> **WRITTEN INSTRUCTION**:
Answer these from the Texas high school football column:
1. According to Thompson, how many people attended the 6-man football championship games the previous year?
2. What was the final score of Bremond's win over Albany?
3. How many yards did Canadian's defense allow Mason in the final three quarters?

> **QUOTED PASSAGE**:
Wednesday, August 19, 2015

The Greatest Show On Earth


By: Rick Sherrod - 
The ancient Romans ain’t got nuttin’ on those of us who are devoted fans of Texas high school football!


In fact, considering the spectacle at AT&T Stadium on the third “long weekend” of December 2014 . . . might not those citizens of the ancient world look with more than a little envy at the unequalled smorgasbord of sports entertainment provided for all of us last week?


The day before this year’s football finale began, Max Thompson’s Prep Rally column, “Why you should be watching the Texas high school football championships” (Dec. 17, 2014, http://sports.yahoo.com/blogs/highschool-prep-rally/why-you-should-be-watching-the-texas-high-school-football-championships-011250009.html) drew attention to the popularity of the three-day convocation of some of Texas’s best football players. Thompson noted that “last year 221,339 people watched the state crown its champions in person and another 14,288 attended the 6-man football championship games. A whopping 54,347 watched the title game between Allen and Pearland” alone.


Below, I offer a few highlights from the ten state finals taking place last Thursday through Saturday night.


Thursday, December 18

2A D-2 Bremond (15-0) vs. Albany (14-1)

Congratulations to the Bremond Tigers on their exciting 28-20, come-from-behind victory. Albany jumped out to a 14-0 first-half advantage but the Tigers, on a thirty-nine yard Roshauud Paul pass to Josh White, narrowed the gap to seven before intermission. After play resumed, at the 5:18 mark in the third, the Lions padded their lead, putting seven more points on the board. As the final quarter started, Albany rested on a 21-7 advantage.

And then the Tigers lit up the scoreboard. During the fourth period, Rayandre Browning scored on a thirteen yard run. Paul followed up Browning’s heroics with thirty-five and twenty-three yard touchdown dashes of his own. Thus the contest ended with the Tigers securing their second-ever state title.


2A D-1 Canadian (15-0) vs. Mason (14-1)

Canadian, in its fourth 21st-century finals appearance, earned its third state championship with a convincing 34-7 win over the Mason Punchers. All of the Wildcat points came after the Punchers established a 7-0 first quarter lead. Once into the second quarter, Canadian got on track and subsequently scored five unanswered touchdowns.

Offensively, Wildcat quarterback and offensive MVP Tanner Schafer contributed mightily to the cause, completing twenty-two of twenty-eight tosses for 233 yards and two touchdowns. Running back Chance Cook (seventy-nine yards on a dozen carries) scored the final two Wildcat touchdowns on eleven- and six-yard runs.

On the defensive side of the football, Canadian tightened the screws after Mason’s first score. The stingy Wildcat defense, led by defensive MVP Andrew Ezell, limited the Punchers to only eighty-nine yards in the final three quarters of the contest.


3A D-2 Newton (12-4) vs. Waskom (15-1)

The most fitting introduction to my thoughts on the Newton-Waskom contest is . . . “I stand corrected!” I sincerely believed that the Eagles would fly away from AT&T Stadium on late Thursday afternoon with their fourth state championship. Instead, neophyte finalist Waskom controlled the ballgame almost from the very start. Offensively, they did it completely on the ground.

> **EXTRACTED MATERIAL**:
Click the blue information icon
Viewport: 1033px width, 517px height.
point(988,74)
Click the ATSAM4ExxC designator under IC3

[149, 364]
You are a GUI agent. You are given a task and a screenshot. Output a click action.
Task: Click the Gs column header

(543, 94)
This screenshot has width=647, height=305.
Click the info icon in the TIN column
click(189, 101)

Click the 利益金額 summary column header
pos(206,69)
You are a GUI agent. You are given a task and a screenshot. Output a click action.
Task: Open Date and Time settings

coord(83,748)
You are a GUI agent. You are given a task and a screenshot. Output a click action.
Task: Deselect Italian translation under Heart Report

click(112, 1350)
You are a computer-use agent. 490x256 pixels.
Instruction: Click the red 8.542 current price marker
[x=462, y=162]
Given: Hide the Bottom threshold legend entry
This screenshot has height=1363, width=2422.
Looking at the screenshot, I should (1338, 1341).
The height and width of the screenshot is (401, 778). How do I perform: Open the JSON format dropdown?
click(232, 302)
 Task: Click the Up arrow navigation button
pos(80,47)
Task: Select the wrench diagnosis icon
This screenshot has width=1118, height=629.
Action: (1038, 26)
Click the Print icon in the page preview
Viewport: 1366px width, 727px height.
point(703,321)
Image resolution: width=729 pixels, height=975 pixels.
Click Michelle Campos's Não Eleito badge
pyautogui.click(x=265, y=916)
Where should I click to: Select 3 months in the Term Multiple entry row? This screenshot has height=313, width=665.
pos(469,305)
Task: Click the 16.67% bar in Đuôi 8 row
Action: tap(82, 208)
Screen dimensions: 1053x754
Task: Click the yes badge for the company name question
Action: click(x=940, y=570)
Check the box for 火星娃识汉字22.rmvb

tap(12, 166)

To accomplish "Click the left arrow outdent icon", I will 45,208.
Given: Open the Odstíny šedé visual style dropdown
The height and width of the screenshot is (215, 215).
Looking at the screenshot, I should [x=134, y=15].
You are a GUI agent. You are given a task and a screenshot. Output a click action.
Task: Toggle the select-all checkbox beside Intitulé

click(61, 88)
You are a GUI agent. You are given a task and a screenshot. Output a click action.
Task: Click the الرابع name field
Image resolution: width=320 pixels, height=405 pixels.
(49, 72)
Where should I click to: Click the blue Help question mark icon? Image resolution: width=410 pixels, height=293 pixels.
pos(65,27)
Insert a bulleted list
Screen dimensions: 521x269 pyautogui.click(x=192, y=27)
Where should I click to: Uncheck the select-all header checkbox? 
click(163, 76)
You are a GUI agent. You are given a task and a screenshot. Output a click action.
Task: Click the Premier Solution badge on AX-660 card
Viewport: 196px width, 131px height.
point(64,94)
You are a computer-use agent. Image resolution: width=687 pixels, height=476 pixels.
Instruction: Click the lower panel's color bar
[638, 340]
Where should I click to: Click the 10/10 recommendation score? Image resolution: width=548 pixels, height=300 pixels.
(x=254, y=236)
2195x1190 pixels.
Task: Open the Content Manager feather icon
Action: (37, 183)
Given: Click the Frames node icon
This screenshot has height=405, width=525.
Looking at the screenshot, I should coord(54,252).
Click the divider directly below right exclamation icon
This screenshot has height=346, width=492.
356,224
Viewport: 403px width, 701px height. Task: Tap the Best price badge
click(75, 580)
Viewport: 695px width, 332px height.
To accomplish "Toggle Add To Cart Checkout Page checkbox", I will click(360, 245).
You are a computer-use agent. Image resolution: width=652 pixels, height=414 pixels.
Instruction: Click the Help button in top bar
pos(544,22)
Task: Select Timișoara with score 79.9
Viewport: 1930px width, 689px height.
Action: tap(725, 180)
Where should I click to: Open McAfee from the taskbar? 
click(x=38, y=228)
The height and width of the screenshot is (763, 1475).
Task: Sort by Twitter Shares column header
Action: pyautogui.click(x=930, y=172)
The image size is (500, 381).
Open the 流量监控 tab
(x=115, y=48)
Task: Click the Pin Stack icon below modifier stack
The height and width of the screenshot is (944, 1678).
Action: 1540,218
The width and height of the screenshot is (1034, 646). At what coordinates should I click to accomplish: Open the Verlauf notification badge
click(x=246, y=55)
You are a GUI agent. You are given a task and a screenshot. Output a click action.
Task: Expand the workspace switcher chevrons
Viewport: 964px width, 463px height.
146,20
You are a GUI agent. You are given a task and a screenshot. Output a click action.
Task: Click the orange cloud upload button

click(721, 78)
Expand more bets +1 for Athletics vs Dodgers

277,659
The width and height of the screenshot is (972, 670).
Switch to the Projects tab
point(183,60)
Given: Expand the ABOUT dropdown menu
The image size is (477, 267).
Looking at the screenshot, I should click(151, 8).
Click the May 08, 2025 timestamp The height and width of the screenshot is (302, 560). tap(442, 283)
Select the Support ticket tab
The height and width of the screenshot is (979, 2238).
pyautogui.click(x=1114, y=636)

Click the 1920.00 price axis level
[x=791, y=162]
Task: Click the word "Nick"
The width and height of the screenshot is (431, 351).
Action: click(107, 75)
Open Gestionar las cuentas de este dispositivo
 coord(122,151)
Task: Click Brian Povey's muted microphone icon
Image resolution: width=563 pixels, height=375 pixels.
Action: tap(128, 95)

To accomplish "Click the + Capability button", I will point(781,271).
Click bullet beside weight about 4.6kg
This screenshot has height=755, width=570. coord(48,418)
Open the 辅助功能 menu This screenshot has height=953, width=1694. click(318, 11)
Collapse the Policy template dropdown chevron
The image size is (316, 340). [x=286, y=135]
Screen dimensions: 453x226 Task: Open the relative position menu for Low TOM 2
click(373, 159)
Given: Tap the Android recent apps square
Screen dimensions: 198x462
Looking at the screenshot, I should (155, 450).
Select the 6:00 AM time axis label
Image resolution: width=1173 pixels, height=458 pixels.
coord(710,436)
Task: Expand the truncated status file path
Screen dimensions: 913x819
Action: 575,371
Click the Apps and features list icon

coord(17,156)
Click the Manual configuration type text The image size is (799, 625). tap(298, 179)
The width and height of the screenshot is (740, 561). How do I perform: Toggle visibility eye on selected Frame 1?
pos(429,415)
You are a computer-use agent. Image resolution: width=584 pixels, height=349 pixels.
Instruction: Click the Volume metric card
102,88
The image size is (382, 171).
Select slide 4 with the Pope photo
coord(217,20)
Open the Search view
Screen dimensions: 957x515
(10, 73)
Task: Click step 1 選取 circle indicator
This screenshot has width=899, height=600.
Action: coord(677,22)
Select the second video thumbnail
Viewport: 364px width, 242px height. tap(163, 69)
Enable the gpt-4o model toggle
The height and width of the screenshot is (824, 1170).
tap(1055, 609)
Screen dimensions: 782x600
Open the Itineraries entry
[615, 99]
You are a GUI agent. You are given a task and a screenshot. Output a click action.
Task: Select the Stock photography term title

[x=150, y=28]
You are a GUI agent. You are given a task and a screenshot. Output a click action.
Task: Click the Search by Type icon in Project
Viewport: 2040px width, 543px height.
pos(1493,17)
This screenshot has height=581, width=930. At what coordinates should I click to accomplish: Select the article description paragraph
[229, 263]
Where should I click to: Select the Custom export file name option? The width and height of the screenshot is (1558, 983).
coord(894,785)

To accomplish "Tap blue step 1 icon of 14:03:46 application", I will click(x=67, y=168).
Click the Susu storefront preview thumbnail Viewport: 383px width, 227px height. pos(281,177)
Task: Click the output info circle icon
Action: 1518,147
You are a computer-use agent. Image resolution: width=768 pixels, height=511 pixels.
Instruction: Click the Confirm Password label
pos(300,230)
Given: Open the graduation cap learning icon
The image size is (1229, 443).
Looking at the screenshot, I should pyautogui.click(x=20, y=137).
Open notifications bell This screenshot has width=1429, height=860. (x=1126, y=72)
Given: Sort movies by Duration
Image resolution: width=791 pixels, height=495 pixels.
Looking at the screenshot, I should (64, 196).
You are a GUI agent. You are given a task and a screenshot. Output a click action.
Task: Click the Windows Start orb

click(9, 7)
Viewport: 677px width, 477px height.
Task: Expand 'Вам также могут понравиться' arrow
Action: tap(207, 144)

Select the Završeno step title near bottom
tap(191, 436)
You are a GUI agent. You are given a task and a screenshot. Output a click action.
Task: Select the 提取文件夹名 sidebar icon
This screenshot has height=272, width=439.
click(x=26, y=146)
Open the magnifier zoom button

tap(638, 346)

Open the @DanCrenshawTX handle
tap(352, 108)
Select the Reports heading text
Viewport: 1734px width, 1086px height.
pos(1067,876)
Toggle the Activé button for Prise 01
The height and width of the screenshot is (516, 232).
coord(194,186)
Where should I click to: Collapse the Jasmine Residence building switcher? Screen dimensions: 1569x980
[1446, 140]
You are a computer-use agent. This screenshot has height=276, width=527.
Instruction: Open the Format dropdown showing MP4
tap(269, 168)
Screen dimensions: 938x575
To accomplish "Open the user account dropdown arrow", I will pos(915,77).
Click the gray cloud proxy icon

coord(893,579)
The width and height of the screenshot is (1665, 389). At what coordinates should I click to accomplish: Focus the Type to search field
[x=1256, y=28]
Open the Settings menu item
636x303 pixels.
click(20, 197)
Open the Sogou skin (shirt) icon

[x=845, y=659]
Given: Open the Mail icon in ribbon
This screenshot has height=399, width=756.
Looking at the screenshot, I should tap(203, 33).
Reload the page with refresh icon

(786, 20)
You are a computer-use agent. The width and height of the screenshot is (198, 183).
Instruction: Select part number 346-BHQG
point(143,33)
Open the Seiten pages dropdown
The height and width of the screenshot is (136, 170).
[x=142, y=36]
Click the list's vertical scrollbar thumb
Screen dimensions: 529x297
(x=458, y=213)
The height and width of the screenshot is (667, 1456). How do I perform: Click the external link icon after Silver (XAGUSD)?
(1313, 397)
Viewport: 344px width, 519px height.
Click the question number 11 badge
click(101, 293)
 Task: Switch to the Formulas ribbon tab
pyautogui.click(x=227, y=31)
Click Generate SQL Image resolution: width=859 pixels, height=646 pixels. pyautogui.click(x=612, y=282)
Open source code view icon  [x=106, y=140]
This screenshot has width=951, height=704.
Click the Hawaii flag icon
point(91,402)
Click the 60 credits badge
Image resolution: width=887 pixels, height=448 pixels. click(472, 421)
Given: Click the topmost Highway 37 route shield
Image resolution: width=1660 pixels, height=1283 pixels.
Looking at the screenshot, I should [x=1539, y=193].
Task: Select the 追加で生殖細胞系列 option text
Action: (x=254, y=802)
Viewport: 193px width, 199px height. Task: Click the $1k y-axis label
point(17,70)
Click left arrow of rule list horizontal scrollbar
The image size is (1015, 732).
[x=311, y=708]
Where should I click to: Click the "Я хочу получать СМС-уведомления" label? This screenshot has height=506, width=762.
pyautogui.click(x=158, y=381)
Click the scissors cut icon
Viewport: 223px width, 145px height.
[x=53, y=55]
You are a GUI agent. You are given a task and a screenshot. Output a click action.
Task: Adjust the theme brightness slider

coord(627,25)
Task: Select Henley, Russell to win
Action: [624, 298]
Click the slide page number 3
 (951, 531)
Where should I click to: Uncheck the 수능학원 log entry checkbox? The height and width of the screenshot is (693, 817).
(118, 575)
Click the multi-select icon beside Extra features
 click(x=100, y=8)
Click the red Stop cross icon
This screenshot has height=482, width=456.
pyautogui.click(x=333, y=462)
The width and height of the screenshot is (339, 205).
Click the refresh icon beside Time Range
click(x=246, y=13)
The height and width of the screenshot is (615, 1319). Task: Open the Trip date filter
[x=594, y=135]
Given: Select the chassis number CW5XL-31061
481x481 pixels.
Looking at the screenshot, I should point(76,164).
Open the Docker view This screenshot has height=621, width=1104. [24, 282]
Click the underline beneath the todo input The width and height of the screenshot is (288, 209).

> **THE OUTPUT**:
1. 14,288
2. 28-20
3. Eighty-nine yards